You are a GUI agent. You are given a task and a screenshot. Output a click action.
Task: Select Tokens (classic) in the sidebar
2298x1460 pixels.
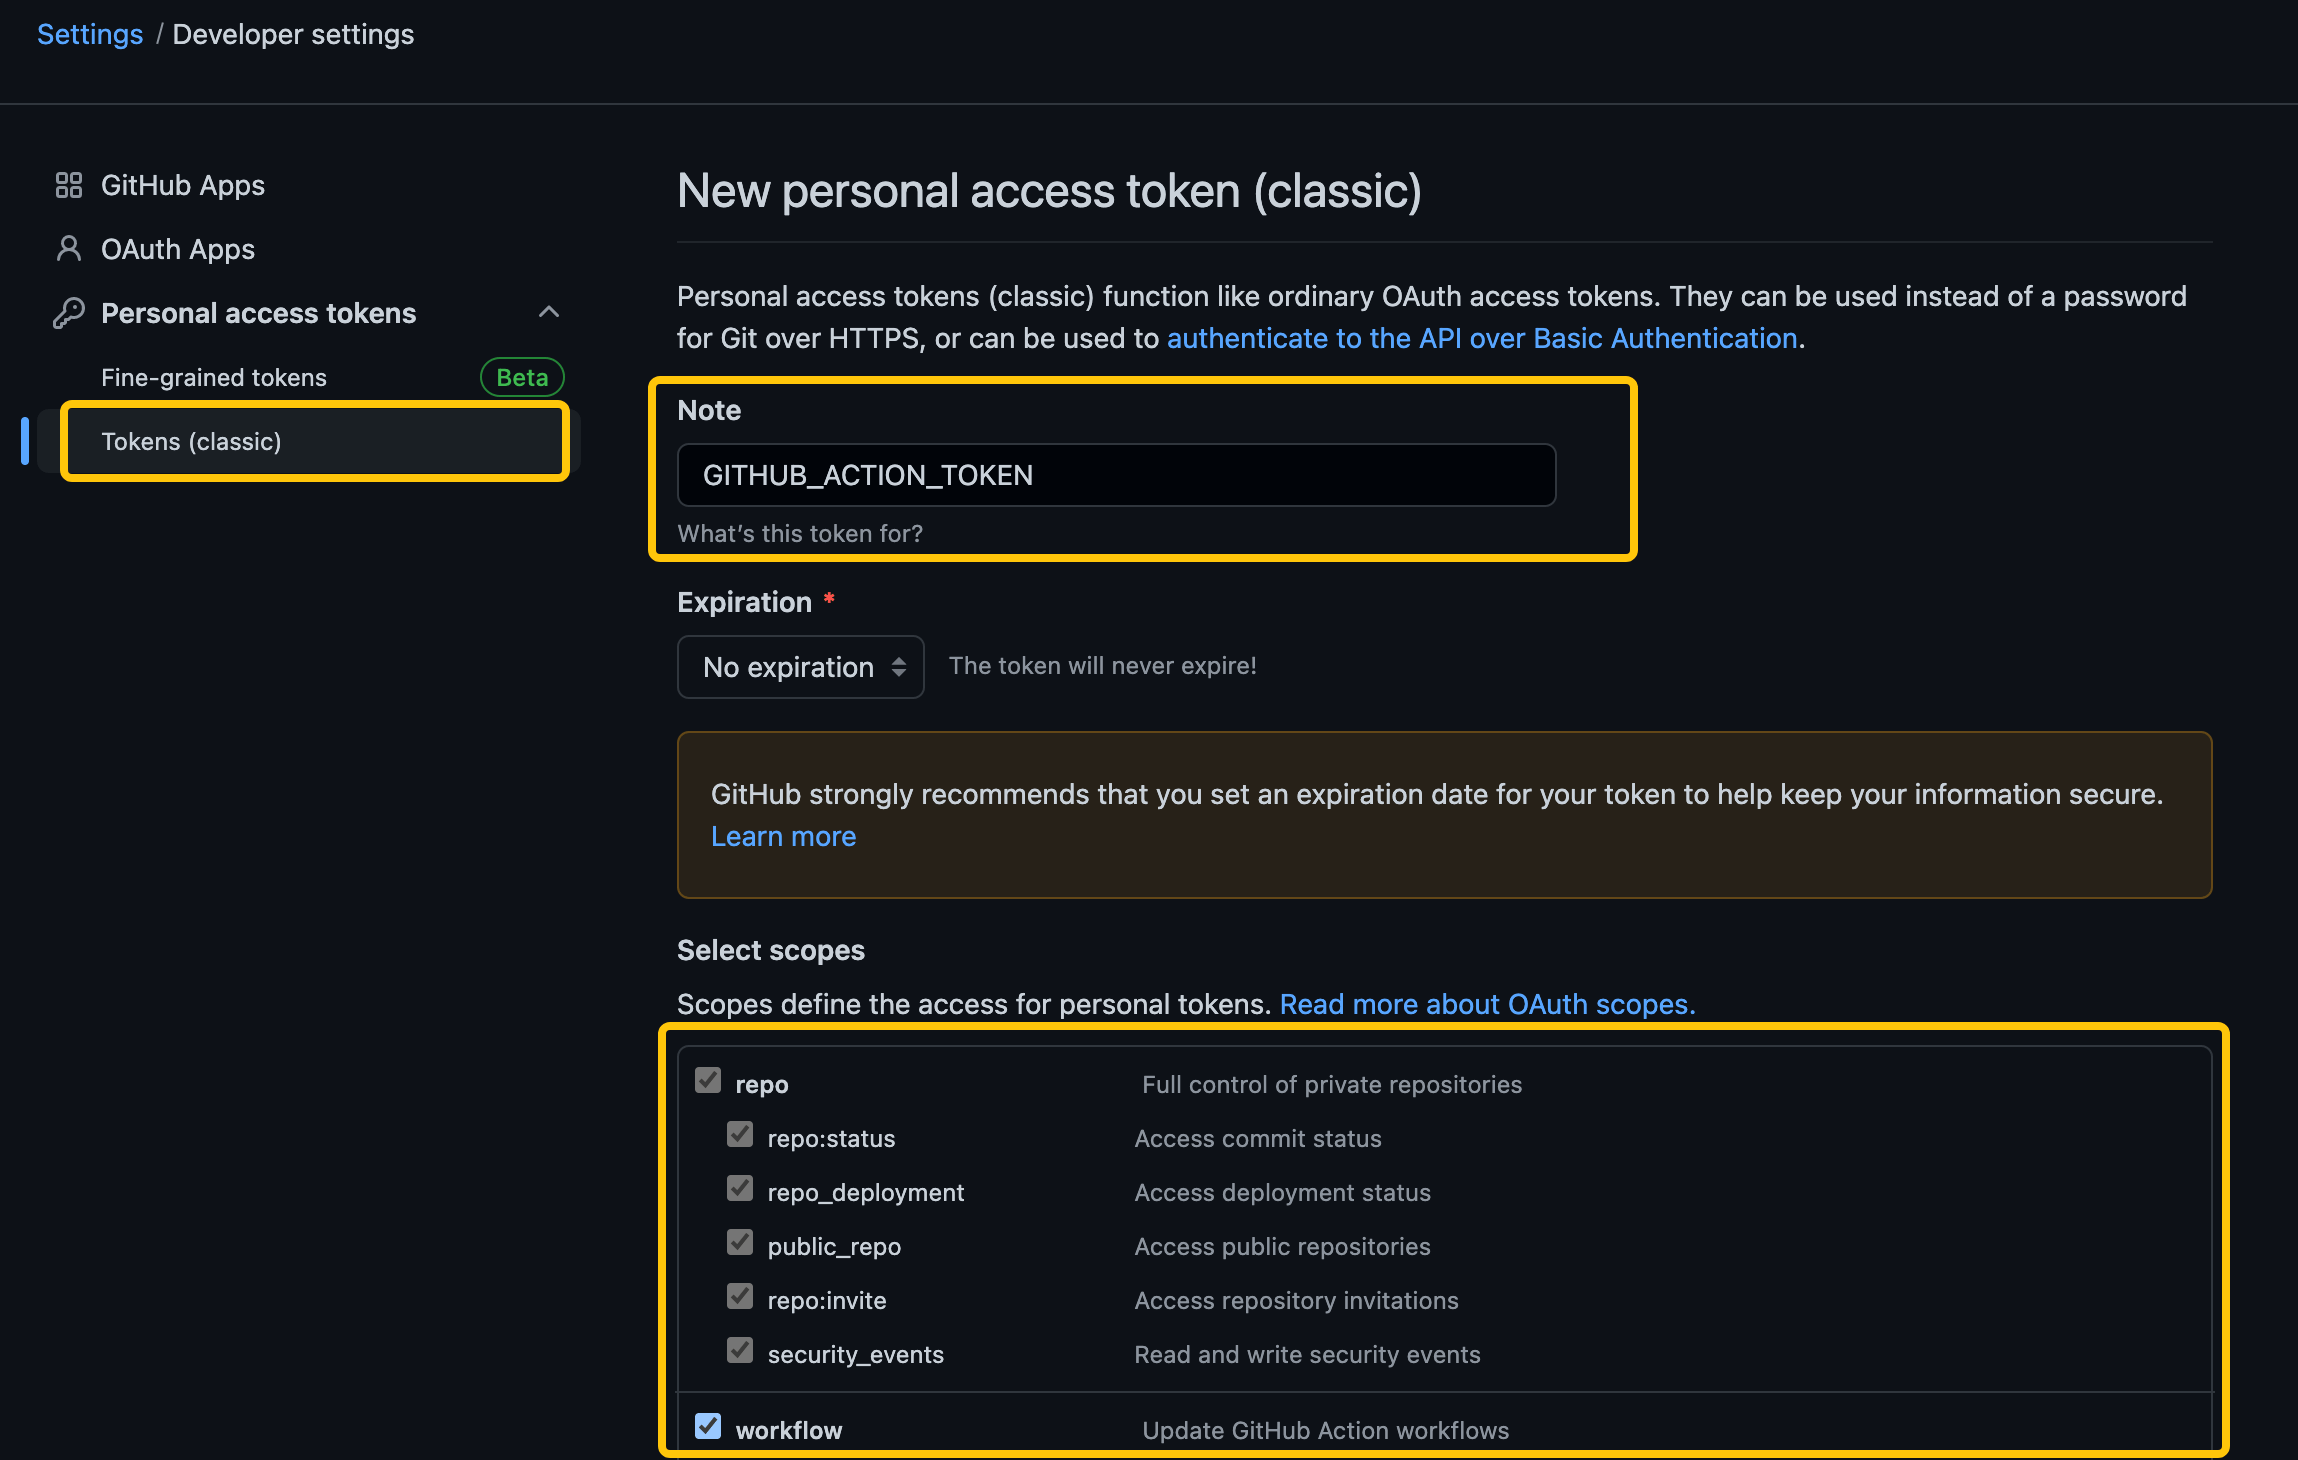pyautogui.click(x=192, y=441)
...
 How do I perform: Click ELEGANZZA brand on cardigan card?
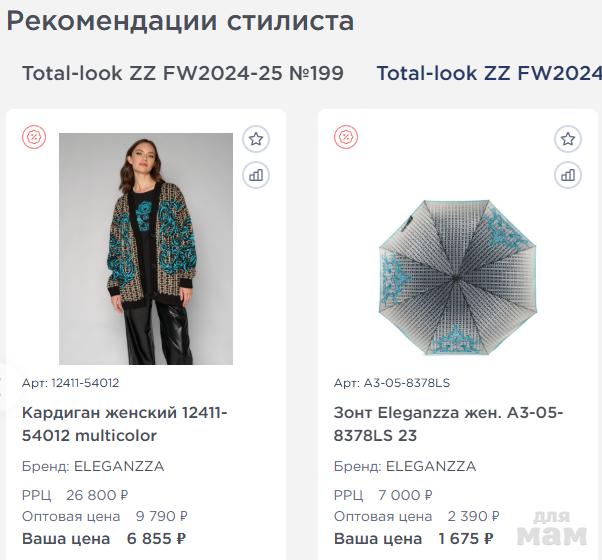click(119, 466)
==
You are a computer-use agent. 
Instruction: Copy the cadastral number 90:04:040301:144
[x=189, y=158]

#### ABOUT THIS TASK:
Copy each line in the data that holds the word "agent".

#### YOUR RESPONSE:
You are a GUI agent. You are given a task and a screenshot. Output a click action.
You are a computer-use agent. 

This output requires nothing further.